E-commerce Search and Recommendation with Vespa
Jo Kristian Bergum (Vespa) surveys how Vespa addresses core e-commerce search challenges. Used at Yahoo e-commerce sites in Asia.
Key Capabilities Covered
Text Ranking Beyond BM25/TF-IDF
Vespa’s native ranking features consider query term proximity (not just frequency) — important for e-commerce where “black mini iPad cover compatible with iPad 2” shouldn’t outrank “iPad 2.”
Custom Business Ranking Logic
Ranking profiles allow hand-crafted + ML ranking expressions. Sponsored/promoted items can be tiered above organic results via a simple rank profile, combined with LTR models (TensorFlow, XGBoost via ONNX).
Facets and Grouping
Vespa Grouping Language supports deep nested facet aggregation and pagination within groups.
Vocabulary Mismatch
“Ladies pregnancy dress” ≠ “Women maternity gown” — solved via semantic retrieval (dense tensor embeddings from Universal Sentence Encoder). Enables multilingual retrieval from a single index.
Query Classification
ML models (BERT, deployed via ONNX) classify query intent (navigational vs. informational vs. category browse), selecting different ranking profiles or triggering query rewrites.

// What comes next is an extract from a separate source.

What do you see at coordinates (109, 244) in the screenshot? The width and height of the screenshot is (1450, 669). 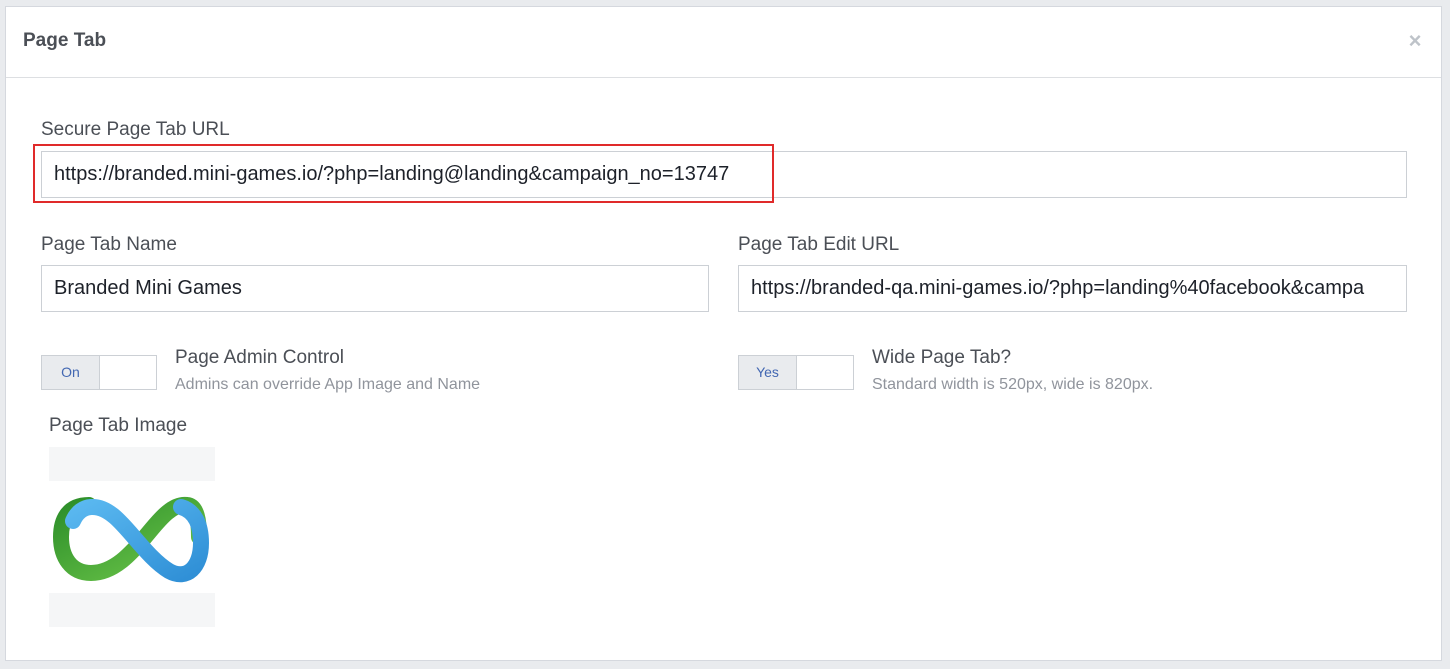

Scaling for Holiday Traffic
Vespa’s C++ core avoids JVM GC pauses; no shard concept (elastic resizing without re-indexing); graceful degradation under overload; 40-50K partial attribute updates/sec for real-time inventory/price signals.
Key Takeaway
Vespa’s design philosophy — “ranking is just math” — gives relevance engineers full control over scoring functions without needing to rewrite queries. First-class LTR + real-time partial updates + prefiltered ANN makes it a strong all-in-one e-commerce search platform.